Question

A student dissolves 3.9g of aniline (C6H5NH2) in 200.mL of a solvent with a density of 1.05 g/mL . The student notices that the volume of the solvent does not change when the aniline dissolves in it.
Calculate the molarity and molality of the student's solution. Be sure each of your answer entries has the correct number of significant digits.

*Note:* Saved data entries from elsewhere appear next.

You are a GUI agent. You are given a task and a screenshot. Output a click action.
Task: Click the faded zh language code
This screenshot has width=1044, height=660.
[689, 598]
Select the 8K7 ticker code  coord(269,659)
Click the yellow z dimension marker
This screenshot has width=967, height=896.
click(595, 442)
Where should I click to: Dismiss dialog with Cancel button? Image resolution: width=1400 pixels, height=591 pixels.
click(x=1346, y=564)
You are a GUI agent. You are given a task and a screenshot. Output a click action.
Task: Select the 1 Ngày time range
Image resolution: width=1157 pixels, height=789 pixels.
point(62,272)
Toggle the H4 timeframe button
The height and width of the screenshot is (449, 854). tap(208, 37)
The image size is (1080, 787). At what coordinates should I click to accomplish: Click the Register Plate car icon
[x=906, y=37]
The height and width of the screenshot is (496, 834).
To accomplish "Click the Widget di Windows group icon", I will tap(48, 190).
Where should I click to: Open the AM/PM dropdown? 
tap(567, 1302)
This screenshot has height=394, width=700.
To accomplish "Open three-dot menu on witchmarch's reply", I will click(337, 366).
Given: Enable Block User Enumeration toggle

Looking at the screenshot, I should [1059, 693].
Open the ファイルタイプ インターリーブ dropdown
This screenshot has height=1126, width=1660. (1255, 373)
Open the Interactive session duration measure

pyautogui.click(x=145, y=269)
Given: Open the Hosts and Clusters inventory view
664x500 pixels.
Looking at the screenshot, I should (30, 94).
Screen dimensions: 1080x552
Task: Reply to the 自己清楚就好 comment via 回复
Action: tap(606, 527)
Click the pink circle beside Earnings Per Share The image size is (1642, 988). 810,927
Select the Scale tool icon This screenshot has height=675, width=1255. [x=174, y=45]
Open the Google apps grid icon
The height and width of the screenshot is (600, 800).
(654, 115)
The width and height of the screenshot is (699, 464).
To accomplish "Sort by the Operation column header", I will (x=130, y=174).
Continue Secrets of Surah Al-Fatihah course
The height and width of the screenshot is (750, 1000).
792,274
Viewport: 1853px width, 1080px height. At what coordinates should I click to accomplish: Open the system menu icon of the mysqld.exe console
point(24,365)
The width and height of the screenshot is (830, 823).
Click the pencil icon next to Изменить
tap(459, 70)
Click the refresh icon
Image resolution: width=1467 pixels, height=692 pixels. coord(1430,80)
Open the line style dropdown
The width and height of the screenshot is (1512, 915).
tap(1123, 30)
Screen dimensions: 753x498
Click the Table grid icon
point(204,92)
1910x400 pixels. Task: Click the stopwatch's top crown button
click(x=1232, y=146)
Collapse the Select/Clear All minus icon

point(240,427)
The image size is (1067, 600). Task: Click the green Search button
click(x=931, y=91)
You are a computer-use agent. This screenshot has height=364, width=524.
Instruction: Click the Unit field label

How do I enter a number in scientific notation?

a. molarity =
b. molality =

Answer 1

Answer:

a. Molarity= $M =2.1x10^{-1}M$

b. Molality= $m=2.0x10^{-1}m$

Explanation:

Hello,

In this case, given the information about the aniline, whose molar mass is 93g/mol, one could assume the volume of the solution is just 200 mL (0.200 L) as no volume change is observed when mixing, therefore, the molarity results:

$M=\frac{n_{solute}}{V_{solution}} =\frac{3.9g*\frac{1mol}{93g} }{0.2L} =2.1x10^{-1}M$

Moreover, the molality:

$m=\frac{n_{solute}}{m_{solvent}} =\frac{3.9g*\frac{1mol}{93g} }{0.2L*\frac{1.05kg}{1L} } =2.0x10^{-1}m$

Best regards.